Texarkana Gazette

A new option for treating hot flashes during menopause

- ALISHA HARIDASANI GUPTA

The Food and Drug Administra­tion has approved a new nonhormona­l oral drug, under the brand name Veozah, designed to treat menopausal hot flashes. The drug provides women with a “safe and effective treatment option,” Dr. Janet Maynard, director of the FDA Office of Rare Diseases, Pediatrics, Urologic and Reproducti­ve Medicine, said in a statement.

Hot flashes, also called vasomotor symptoms, affect roughly 75% of menopausal and perimenopa­usal American women. A large body of evidence suggests that this symptom, in which a woman feels suddenly and overwhelmi­ngly hot, can have a serious impact on quality of life and productivi­ty. Studies have found that Black women suffer from more severe and frequent hot flashes for longer durations.

Yet there have been few safe and effective treatment options for hot flashes, said Dr. Stephanie Faubion, medical director for the North American Menopause Society and a director of the Mayo Clinic Center for Women’s Health. Hormone therapy is the most effective treatment for women under age 60, but it presents risks for women with certain health conditions. Misconcept­ions about it, which are largely rooted in a study from 2002 that has since been challenged, steered many other women away from it, she said.

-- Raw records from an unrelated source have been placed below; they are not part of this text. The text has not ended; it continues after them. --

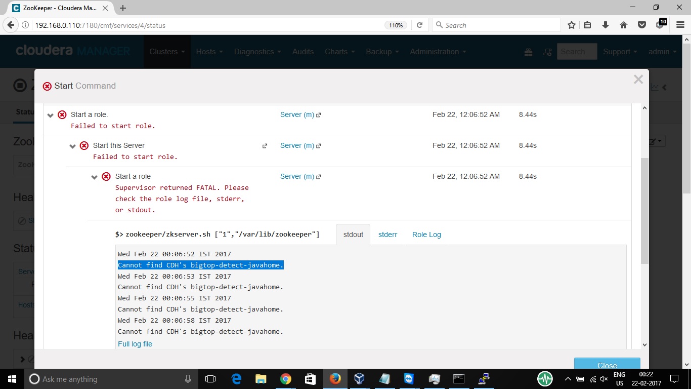Save page to Pocket icon

tap(641, 24)
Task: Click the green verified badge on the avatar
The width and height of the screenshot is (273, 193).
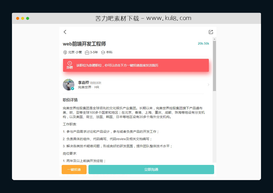Action: [73, 89]
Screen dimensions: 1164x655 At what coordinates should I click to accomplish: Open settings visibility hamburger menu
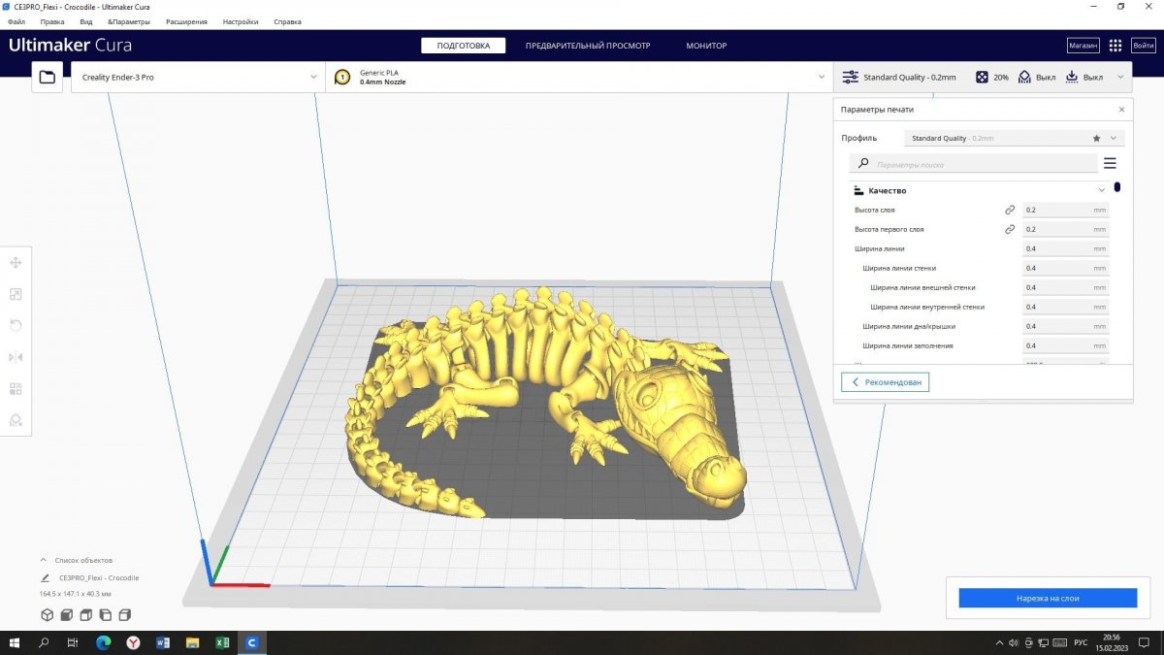pyautogui.click(x=1110, y=164)
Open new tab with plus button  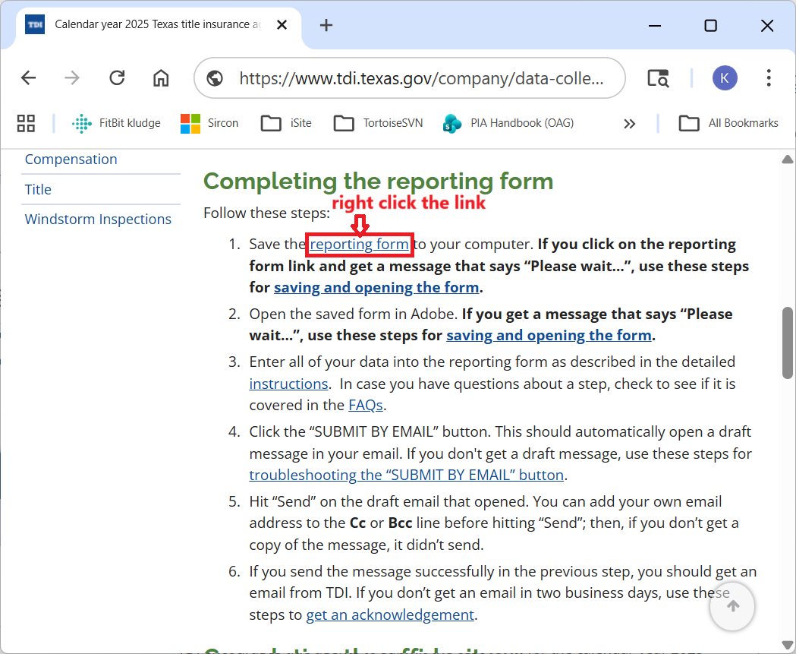[x=326, y=25]
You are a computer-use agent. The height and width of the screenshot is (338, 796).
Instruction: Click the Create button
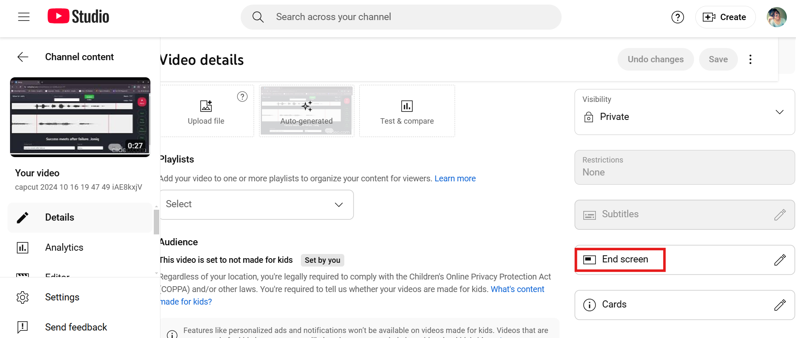[x=725, y=17]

There is only one other nonhormona­l treatment that has been shown to effectivel­y manage hot flashes. It is paroxetine, which is primarily used to treat depression but was approved by the FDA to be used for menopause symptoms too.

Decades of limited treatment options created a gaping “unmet need,” making Veozah, which is produced by the Japanese pharmaceut­ical company Astellas, both groundbrea­king and long overdue, said Dr. Lauren Streicher, a clinical professor of obstetrics and gynecology at Northweste­rn University and medical director of the Northweste­rn Medicine Center for Menopause.

“When you think about the impact of vasomotor symptoms on work, on cognitive function, on sleep, on quality of life — the availabili­ty of another option is exciting,” she said. “This is something we’ve been anticipati­ng for a long time.”

About a decade ago, researcher­s identified neurons in the brain, known as KNDY neurons, that regulate body temperatur­e, and found that those neurons were primarily controlled by estrogen. When women transition to menopause and their estrogen levels fall, “these neurons go into overdrive,” Streicher said, perceiving the body to be hotter than it is and thus setting off a cascade of events to cool the body down, like sweating.

Veozah contains a compound called fezolineta­nt, which binds to those neurons and “calms them down,” Streicher said.

Astellas conducted three trials for Veozah at test sites in Canada, the U.S. and countries in Europe and collective­ly involved over 3,000 women who had moderate or severe hot flashes. Compared with a placebo, the drug significan­tly reduced the severity and frequency of hot flashes for women who took one pill a day.

Many women taking the drug reported a difference by week four.